Metadata-Version: 2.1
Name: pychkari
Version: 0.1.2
Summary: A Very Simple Python Dependency Injector
Home-page: https://github.com/akshay2000/Pychkari
Author: Akshay Zade
Author-email: akshay2000@hotmail.com
License: UNKNOWN
Platform: UNKNOWN
Classifier: Programming Language :: Python :: 3
Classifier: License :: OSI Approved :: GNU General Public License v3 (GPLv3)
Classifier: Operating System :: OS Independent
Description-Content-Type: text/markdown

# Pychkari

A Very Simple Python Dependency Injector

## Installation

Use pip!

    pip install pychkari


## Overview

Pychkari (pronounced peach kaa ree) is a simple dependency injector for Python. It is intended to be a no-fuss library that depends on as few packages as possible and just works.

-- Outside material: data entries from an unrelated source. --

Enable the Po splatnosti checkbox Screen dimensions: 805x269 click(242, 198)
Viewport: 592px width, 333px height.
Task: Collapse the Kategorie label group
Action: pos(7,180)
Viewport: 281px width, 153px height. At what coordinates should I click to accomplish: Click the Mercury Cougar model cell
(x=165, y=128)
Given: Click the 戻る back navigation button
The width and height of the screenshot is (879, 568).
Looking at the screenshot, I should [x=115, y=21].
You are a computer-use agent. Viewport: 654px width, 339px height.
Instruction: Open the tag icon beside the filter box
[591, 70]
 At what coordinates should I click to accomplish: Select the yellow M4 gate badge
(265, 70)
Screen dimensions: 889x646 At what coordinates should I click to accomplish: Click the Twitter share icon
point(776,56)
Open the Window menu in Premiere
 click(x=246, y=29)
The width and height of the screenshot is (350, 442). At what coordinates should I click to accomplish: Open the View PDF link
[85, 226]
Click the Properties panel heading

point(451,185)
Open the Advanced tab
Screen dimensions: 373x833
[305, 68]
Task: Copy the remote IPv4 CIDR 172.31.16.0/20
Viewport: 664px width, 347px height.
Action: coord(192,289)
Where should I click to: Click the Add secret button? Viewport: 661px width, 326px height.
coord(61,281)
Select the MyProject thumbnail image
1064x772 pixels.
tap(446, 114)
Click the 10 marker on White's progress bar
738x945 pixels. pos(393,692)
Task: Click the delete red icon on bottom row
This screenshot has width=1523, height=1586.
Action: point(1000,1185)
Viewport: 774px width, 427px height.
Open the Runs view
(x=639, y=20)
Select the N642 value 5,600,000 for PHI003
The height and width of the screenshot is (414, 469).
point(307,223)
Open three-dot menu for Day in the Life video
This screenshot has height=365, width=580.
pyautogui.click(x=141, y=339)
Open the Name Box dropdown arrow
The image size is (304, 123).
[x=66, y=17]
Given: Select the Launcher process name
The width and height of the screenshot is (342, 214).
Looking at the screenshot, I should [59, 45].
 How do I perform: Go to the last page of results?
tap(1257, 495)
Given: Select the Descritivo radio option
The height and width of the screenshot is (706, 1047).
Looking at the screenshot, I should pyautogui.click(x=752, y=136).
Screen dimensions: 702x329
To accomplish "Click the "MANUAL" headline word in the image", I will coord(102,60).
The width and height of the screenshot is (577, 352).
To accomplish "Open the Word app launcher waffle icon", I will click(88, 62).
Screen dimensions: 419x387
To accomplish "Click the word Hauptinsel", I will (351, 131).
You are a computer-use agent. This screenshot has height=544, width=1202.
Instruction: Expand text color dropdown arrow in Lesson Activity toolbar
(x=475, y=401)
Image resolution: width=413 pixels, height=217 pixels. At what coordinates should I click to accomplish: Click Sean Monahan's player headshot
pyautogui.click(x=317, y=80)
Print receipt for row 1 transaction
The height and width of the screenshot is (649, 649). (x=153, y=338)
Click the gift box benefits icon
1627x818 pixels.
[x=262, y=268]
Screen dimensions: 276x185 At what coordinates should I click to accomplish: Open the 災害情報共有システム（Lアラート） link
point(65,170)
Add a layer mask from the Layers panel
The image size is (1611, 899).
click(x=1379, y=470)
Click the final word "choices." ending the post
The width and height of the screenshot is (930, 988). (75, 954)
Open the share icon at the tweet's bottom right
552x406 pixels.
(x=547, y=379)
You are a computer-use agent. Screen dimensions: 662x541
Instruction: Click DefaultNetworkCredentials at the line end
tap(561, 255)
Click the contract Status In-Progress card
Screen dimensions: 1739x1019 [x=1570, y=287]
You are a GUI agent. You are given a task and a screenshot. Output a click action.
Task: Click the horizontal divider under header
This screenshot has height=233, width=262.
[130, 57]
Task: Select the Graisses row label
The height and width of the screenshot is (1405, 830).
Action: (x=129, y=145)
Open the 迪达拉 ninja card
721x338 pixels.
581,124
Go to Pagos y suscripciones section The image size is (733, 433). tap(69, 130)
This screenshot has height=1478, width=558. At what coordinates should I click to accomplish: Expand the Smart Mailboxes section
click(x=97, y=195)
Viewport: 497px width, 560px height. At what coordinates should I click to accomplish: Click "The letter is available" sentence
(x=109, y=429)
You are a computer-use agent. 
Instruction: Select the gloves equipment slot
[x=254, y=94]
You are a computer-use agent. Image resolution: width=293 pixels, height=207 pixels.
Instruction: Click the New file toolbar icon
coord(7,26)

This example should get us started!

    # Class definitions for referance

    class A:
        def __init__(self, 
                     depOne,                    # casing support
                     second_dep: "DepTwo",      # annotations support
                     const_dep=3):              # not a dependency
            self.dep1 = depOne
            self.dep2 = second_dep
            self.const_d = const_dep


    class DepOne:
        def __init__(self):
            self.timestamp = datetime.now()


    class DepTwo:
        def __init__(self):
            self.timestamp = datetime.now()


    class B:
        def __init__(self, a, dep_one):
            self.a = a
            self.dep1 = dep_one


    # registration

    container = Container.instance()
    container.register("MyAwesomeService", B)   # explicitly named registration
    container.register_class(A)                 # service name "A" implicit
    container.register_class(DepOne)            # service name "DepOne" implicit
    container.register_class(DepTwo)            # service name "DepTwo" implicit

    # instantiation

    service = container.get("MyAwesomeService") # creates instance of "B" with dependencies injected


## Features

### Lightweight

Pychkari is barely a few kilobytes. It doesn't have third party dependencies. Just drop it into your project and run with it.

### Zero Commitment

Pychkari doesn't require you to change your code. As long as common Python conventions are followed, your existing code just works!  
No fancy annotations, no decorations, no commitments. You're free to mix and match with any other framework.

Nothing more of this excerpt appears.